Com o acesso sob controle, a proteção passa a depender da estrutura que guarda a informação. É aí que entram as medidas técnicas, que sustentam a segurança de dados em sistemas veterinários hospedados na nuvem:
- certificado SSL, que criptografa o tráfego entre o navegador e o servidor e impede a leitura da informação no meio do caminho;
- backup automático, com cópia fora do estabelecimento e restauração testada de tempos em tempos;
- computação em nuvem com atualização contínua, que dispensa servidor físico e elimina a dependência de um único computador;
- registro de auditoria, para saber quem consultou ou alterou cada prontuário.
Toda essa estrutura, porém, para de proteger no momento em que alguém da equipe abre a porta sem perceber.
Por isso, treinar o time faz parte da segurança. Não adianta investir em tecnologia se a senha de administrador fica colada no monitor da recepção ou se qualquer funcionário abre anexos e links sem verificar a origem.
Reserve meia hora por trimestre para revisar como a clínica lida com senhas, anexos de e-mail desconhecidos e pedidos de informação por telefone. A rotina de segurança funciona como qualquer outra, por isso deve entrar na gestão de processos da clínica, com responsável e periodicidade definidos.
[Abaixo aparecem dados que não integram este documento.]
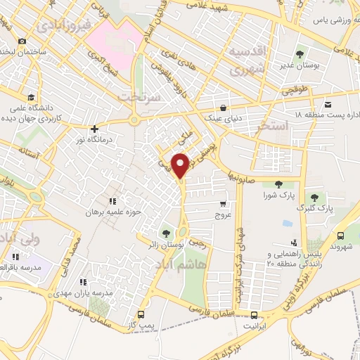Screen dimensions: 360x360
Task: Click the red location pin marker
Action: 181,165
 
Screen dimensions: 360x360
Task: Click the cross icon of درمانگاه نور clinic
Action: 94,129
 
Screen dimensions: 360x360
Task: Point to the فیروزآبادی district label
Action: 63,26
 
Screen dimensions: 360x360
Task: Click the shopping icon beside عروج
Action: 222,205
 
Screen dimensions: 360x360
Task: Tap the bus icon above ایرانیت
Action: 255,316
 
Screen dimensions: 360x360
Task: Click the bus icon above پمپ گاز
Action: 141,314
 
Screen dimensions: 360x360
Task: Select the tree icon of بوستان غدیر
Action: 301,53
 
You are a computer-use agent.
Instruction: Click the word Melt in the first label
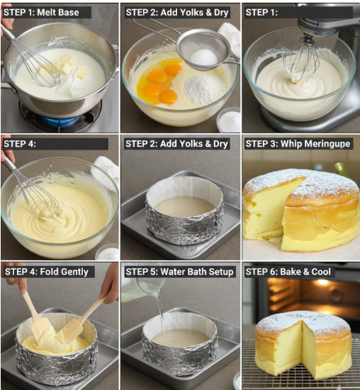tap(46, 12)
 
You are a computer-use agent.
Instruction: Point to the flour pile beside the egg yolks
tap(204, 89)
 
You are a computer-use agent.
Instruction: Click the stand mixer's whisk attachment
tap(301, 60)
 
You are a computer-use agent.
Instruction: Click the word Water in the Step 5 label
tap(172, 272)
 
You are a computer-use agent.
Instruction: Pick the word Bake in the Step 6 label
tap(290, 272)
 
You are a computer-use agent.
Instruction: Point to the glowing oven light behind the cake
tap(322, 282)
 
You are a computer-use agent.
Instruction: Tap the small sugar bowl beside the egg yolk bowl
tap(229, 120)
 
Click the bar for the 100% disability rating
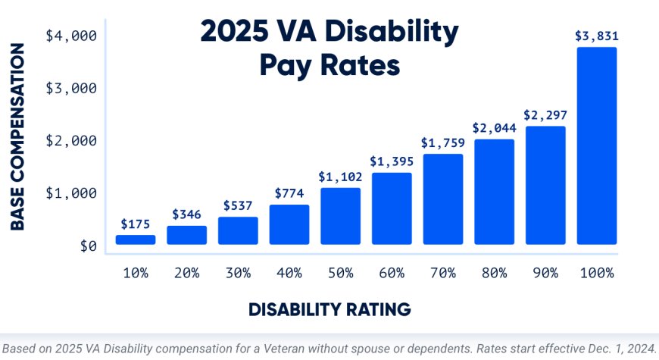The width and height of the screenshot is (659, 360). [597, 146]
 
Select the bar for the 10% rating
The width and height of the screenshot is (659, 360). [136, 239]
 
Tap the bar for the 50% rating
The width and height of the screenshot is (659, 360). [340, 216]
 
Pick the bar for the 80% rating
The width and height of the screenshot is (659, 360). [494, 192]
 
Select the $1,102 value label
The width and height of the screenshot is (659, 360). [340, 177]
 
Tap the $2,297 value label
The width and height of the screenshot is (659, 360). [545, 115]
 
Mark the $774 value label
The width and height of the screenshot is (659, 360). [289, 193]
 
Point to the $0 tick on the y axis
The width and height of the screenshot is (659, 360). [89, 246]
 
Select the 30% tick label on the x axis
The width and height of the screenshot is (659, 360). [238, 273]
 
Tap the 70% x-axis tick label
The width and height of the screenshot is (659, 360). [442, 273]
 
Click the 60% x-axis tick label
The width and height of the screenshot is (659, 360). [392, 273]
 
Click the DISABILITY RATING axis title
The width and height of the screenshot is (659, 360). [330, 309]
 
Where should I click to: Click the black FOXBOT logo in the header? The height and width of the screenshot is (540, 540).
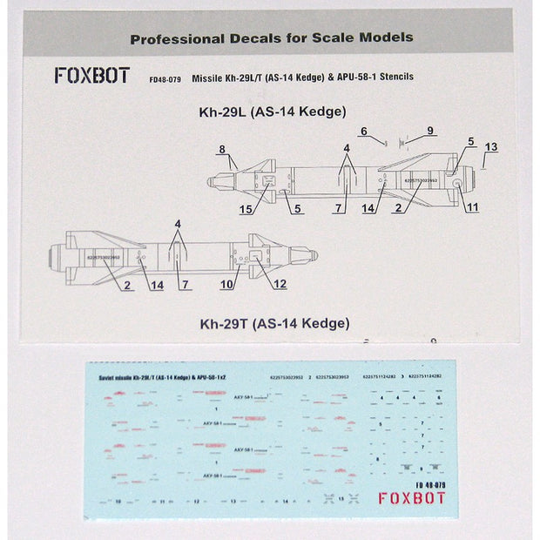(91, 76)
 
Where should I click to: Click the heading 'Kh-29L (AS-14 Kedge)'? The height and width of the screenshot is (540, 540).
(271, 111)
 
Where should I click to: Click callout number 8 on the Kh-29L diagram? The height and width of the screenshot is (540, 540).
(222, 149)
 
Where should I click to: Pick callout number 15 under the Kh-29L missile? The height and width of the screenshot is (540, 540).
(247, 209)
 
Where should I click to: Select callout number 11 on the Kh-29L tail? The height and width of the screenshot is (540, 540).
(473, 209)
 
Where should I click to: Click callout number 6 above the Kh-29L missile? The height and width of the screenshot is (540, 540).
(362, 131)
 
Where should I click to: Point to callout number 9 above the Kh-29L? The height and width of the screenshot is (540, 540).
(429, 131)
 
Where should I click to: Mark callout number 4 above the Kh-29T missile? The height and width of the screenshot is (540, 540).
(178, 223)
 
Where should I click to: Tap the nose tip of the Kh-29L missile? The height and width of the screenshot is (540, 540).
(208, 181)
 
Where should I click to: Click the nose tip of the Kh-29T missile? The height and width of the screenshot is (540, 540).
(317, 255)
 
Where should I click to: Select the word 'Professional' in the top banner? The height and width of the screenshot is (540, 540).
(174, 38)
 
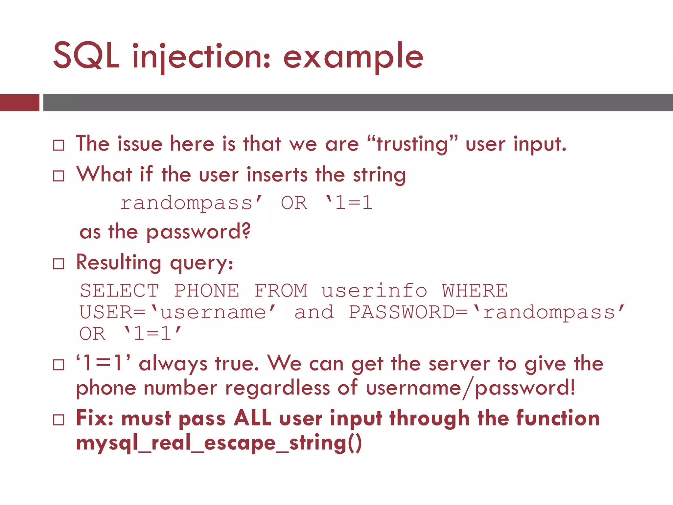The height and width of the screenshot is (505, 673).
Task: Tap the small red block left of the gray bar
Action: coord(19,103)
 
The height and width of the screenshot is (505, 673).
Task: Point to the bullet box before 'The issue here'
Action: coord(58,145)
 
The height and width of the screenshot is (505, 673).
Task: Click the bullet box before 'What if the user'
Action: coord(58,176)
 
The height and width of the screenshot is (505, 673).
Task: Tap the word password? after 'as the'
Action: coord(198,232)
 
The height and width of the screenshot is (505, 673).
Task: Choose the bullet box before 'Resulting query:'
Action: coord(58,264)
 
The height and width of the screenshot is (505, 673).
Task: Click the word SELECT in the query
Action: coord(119,291)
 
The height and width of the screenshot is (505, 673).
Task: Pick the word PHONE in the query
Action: coord(207,291)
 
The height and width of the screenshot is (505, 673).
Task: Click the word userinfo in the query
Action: coord(374,291)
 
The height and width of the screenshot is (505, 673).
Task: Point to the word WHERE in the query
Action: coord(475,291)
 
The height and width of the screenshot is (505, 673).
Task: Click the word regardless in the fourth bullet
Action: coord(277,388)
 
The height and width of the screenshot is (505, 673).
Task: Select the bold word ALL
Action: coord(252,418)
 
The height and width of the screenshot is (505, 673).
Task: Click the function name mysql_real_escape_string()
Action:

Perfil por função, backup testado, registro de auditoria: quase tudo o que você leu até aqui acontece em um sistema. No SimplesVet, boa parte dessas camadas já vem ligada, sem configuração da sua parte.
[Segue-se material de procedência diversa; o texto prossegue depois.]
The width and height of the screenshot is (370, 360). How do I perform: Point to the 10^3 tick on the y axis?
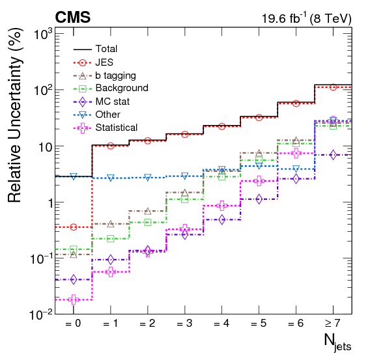pyautogui.click(x=40, y=35)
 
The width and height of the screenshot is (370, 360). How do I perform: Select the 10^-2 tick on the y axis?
pyautogui.click(x=38, y=314)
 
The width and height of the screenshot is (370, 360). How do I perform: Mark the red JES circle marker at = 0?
pyautogui.click(x=74, y=227)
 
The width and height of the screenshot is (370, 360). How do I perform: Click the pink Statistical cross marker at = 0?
pyautogui.click(x=74, y=299)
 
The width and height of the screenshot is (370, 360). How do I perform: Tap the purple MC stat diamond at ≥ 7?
pyautogui.click(x=333, y=155)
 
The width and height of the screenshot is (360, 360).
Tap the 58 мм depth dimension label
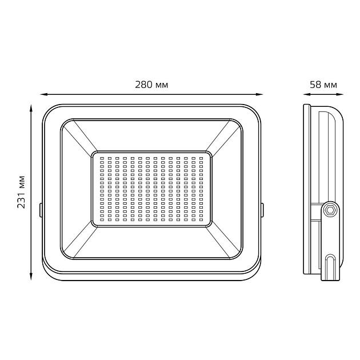pos(323,85)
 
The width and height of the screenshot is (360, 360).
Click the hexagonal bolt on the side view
pos(330,210)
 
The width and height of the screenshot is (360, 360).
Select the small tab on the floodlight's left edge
pos(41,210)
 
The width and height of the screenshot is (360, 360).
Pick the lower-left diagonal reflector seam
pos(78,239)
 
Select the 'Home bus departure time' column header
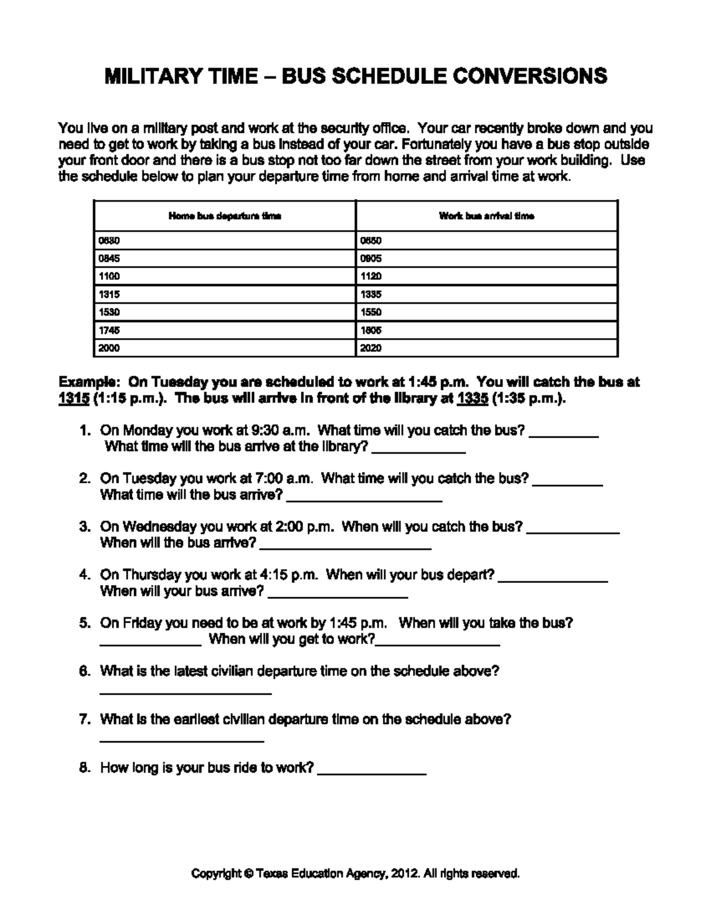pos(225,216)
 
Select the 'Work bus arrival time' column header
pos(486,216)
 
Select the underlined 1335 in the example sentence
pos(473,399)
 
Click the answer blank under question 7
pos(181,740)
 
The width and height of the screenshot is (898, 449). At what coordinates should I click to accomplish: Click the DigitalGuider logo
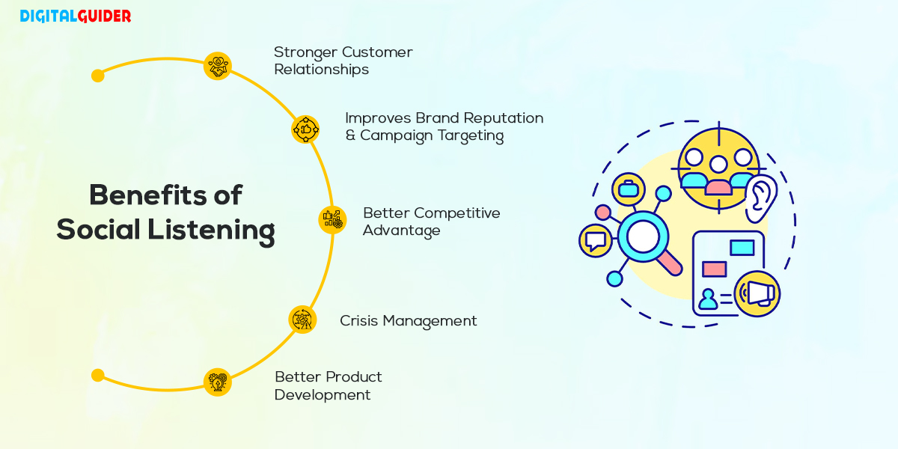[75, 16]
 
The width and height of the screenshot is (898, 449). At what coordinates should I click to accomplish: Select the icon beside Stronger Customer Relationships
[217, 67]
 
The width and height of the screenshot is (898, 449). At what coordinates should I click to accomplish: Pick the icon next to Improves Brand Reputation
[305, 129]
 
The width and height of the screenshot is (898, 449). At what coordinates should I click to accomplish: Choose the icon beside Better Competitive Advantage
[332, 219]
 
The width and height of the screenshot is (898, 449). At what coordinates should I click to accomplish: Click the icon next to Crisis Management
[302, 320]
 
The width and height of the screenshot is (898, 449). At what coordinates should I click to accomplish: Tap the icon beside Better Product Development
[217, 382]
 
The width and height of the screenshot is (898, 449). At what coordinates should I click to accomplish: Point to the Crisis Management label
[408, 321]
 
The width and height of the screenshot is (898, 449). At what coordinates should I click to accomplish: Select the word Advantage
[401, 230]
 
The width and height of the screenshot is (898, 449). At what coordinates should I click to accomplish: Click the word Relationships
[321, 70]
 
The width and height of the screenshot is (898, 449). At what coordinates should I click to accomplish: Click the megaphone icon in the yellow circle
[757, 293]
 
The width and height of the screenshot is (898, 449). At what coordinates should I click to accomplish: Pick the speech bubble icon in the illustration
[596, 241]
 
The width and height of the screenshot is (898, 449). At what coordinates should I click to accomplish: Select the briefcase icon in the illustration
[628, 189]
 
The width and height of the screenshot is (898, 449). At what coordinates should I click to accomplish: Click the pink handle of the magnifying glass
[668, 262]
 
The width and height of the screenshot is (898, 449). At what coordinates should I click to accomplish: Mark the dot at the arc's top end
[97, 76]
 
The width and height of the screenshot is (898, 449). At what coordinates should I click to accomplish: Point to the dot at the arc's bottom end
[97, 375]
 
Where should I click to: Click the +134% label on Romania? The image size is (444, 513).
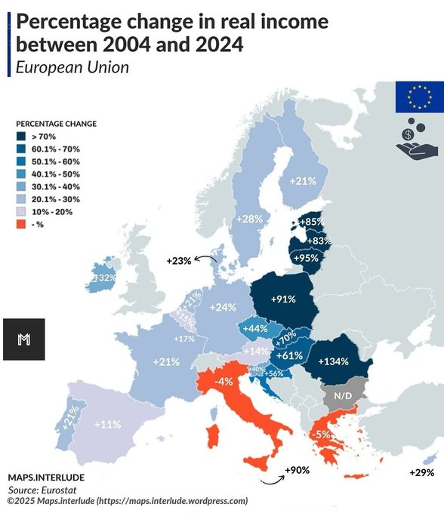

Como o SimplesVet reforça a segurança de dados em clínicas veterinárias?
Boa parte das medidas depende da ferramenta que a clínica escolhe. No SimplesVet, essa estrutura aparece em:
- funcionamento 100% online, com acesso de qualquer dispositivo e sem servidor físico na clínica;
- backup automático em nuvem, que dispensa o HD externo na gaveta;
- perfis de usuário configuráveis, para liberar a cada função apenas as telas necessárias;
- compartilhamento pelo portal do tutor, no qual o responsável acessa receitas, exames e vacinas pelo celular, sem laudo circulando por aplicativo de mensagem.
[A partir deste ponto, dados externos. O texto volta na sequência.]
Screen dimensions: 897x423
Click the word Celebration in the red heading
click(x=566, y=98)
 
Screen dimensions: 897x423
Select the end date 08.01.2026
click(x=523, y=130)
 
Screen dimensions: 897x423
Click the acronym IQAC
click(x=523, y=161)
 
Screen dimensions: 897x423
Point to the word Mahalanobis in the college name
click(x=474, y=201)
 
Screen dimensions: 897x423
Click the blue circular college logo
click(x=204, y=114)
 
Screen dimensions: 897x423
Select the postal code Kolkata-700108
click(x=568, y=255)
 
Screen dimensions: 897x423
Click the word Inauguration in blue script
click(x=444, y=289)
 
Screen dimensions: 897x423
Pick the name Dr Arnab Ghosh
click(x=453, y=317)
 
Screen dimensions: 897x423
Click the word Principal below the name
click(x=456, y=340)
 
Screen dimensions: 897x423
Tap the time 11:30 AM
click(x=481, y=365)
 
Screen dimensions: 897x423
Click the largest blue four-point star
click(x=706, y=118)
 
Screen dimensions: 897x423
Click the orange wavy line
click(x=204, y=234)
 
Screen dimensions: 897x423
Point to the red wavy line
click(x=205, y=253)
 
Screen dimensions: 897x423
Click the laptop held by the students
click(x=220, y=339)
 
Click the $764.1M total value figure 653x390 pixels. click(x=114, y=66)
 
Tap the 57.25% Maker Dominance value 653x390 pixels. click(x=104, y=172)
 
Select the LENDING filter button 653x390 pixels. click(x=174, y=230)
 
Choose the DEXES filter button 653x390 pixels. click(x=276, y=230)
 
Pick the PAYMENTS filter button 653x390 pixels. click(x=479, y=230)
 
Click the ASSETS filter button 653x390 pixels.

Aliás, a preocupação com dados também vale para os seus. No Portal de Privacidade você confere como a gente trata cada informação compartilhada com o sistema e quais direitos a LGPD garante a você.
No final das contas, tudo volta para o que conversamos lá no começo: são muitos dados de outras pessoas passando pela sua recepção todo dia. Com o SimplesVet, cada informação fica em um só lugar, com backup automático e acesso restrito a quem precisa.
Experimente o SimplesVet gratuitamente por 7 dias e trate a segurança de dados da sua clínica veterinária como prioridade.
Perguntas frequentes
Como proteger os prontuários veterinários contra perda ou vazamento?
A proteção combina armazenamento em nuvem com backup automático, perfis de acesso individuais por função e envio de laudos por canais rastreáveis. Registros de auditoria mostram quem consultou cada documento. Também vale definir prazos de armazenamento e remover qualquer dado que não tenha mais finalidade.
A integração com marketplaces como a Petlove é segura?
Integrações oficiais entre sistemas de gestão e parceiros trafegam dados por conexões criptografadas e dispensam o acesso manual a portais externos, o que reduz erros de digitação e cópias avulsas. Antes de contratar, verifique quais informações são compartilhadas e como o parceiro trata os dados recebidos.
Planilhas e computadores locais são seguros para armazenar dados dos clientes?
Não. Arquivos locais concentram a única cópia em um equipamento sujeito a roubo, defeito e falha de energia, sem registro de quem acessou cada informação. A recuperação depende de backup manual, e localizar um prontuário específico pode demorar e até ultrapassar o prazo de entrega exigido pelo CFMV.